Thursday, August 28, 2008

Our lost constitution: why nobody talks about it ...

As always, Dahlia Lithwick asks pointed questions:
Bill Clinton is a lawyer. Hillary Clinton is a lawyer. Rep. Artur Davis is a lawyer. Michelle Obama is a lawyer. Chuck Schumer is a lawyer. Joe Biden is a lawyer. Ted Kennedy is a lawyer. I have heard virtually all of these people speak poignantly and passionately about the Constitution, the rule of law, and the outrages visited upon the Bill of Rights over the past eight years. Biden was prescient about the legal implications of what had been done at Abu Ghraib. Rep. Davis has been devastating on Guantanamo and torture on the House judiciary committee. When Ted Kennedy gets started on warrantless wiretapping and national-security letters and signing statements, there is nobody better. These are America's constitutional poet laureates.

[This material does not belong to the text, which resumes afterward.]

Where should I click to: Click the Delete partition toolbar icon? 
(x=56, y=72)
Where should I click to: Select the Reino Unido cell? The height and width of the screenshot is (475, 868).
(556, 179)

And yet Buchanan is right that almost every prime-time convention speaker has behaved as though President Bush's greatest crimes of the past eight years have involved lost jobs and climbing oil prices. On the streets of Denver, they are protesting Guantanamo, wiretapping, and water-boarding. But inside the hall, you'd think it was just another recession year.

Then she writes,
The great tragedy of the Bush administration was that it operated for years as though the Constitution was something nobody really cares about. The great crime of Denver may be that Democrats feel the same way.